Updated: Sep 7, 2021
211 Pleasant Street
This home was built about 1904 by Howell M. Dorsey, founder of the Dorsey Lumber company, which was in business, in Hillsboro for many years. The solid construction of the house is evidence of Mr. Dorsey's knowledge of building materials and fine carpentry. Three generations of the Dorsey family occupied the home until it was sold to "Kenny" and Deanna Taylor in 1969.The house remains much as it was when built, with the exception of the steel siding that was added after the Traylors purchased it. The kitchen area was remodeled in recent years and the fireplace, which had been removed during the Dorseys' tenure, was rebuilt by the Traylors.
Mr. and Mrs. Traylor have been avid antique collectors for several years and, for a short time, Mrs. Traylor operated the "Remember When" antique shop from her home. Their interest in antiques is reflected in the furnishings in their home.
In the living room, the walnut washstand with marble top and backsplash originally belonged to the Rice Miller family. The Pennsylvania Dutch hutch cabinet houses a collection of resting hens which Mrs. Traylor has acquired through the years, and the doll house buffet contains a collection of salt dishes.
In the downstairs family room, formerly known as the sitting room, the oak cabinet has been restored and is used to house the television set. The fireplace mantel contains a display of antique lanterns and household utensils. The watercolor on the south wall was painted by Miss Jan Baselt while she was a student at Hillsboro High School. Another interest of the Traylors will be noted in the many handsomely framed pictures hung throughout the house.
The walnut wardrobe in the dining room now being used as a display cabinet for antique china and glassware came from the home of the late Ed Epley. The china canister set on the hutch came from Germany and is thought to be about 100 years old .
The handmade desk in the hallway is unique in that it is three separate sections with a common top that can be readily removed. On the stairway, the small file cabinet which holds the miniature glass fronted display case came from the Montgomery County Bank when it was remodeled.
On the second floor, the "mod" bedroom reflects the personality of the Traylor's teenage son, Craig, who selected the wallpaper and the furnishings. Their daughter, Tanja, has shown more of her parents' interest in her selection of decor and furnishings for her bedroom. The large walnut bed was restored and refinished by Mrs. Traylor, as was the dresser with its original pulls and mirror.

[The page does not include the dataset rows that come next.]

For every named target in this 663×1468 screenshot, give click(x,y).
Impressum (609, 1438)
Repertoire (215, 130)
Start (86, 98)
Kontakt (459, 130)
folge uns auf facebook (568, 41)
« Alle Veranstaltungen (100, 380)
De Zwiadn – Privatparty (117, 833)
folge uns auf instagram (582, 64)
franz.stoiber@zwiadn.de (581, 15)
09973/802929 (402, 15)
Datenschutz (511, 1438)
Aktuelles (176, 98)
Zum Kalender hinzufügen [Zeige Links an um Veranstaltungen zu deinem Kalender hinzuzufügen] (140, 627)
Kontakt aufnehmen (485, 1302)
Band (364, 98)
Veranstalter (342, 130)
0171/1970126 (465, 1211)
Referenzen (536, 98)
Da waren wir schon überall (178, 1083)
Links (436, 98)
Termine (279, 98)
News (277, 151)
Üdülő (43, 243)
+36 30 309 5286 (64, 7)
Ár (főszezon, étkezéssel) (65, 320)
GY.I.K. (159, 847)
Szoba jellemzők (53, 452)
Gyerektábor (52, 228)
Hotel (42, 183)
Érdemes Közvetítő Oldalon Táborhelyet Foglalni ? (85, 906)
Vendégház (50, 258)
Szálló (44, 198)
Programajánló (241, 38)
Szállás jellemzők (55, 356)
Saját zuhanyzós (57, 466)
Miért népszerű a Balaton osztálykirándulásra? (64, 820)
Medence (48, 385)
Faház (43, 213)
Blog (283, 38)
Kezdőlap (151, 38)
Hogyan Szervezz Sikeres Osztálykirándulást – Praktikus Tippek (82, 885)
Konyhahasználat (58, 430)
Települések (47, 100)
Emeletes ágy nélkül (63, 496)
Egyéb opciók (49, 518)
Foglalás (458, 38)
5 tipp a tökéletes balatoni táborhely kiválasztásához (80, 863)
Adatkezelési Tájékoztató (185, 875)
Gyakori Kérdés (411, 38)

The fainting couch in the Traylors' bedroom came from the home of the late Mrs. Dan Sullivan. The oak cabinet which is being used as a sweater closet was given to Mrs. Traylor by her grandmother, Mrs. Jacob Zimmerman of Greenville. The glass fronted cabinet in Mr. Traylor’s den contains a collection of his boyhood mementos. On his desk is a Butler Schools record book dating back to 1867. The back room, which was originally the "maid's room", has recently been redecorated and is now the upstairs family room. The old cook stove which is being used to display a collection of miniature cooking utensils came from the home of the late Mr. and Mrs. G. A. Johnsey.
In the 1970's the Historical Society had home tour each year. This article is from a hand out visitors received when they toured this home.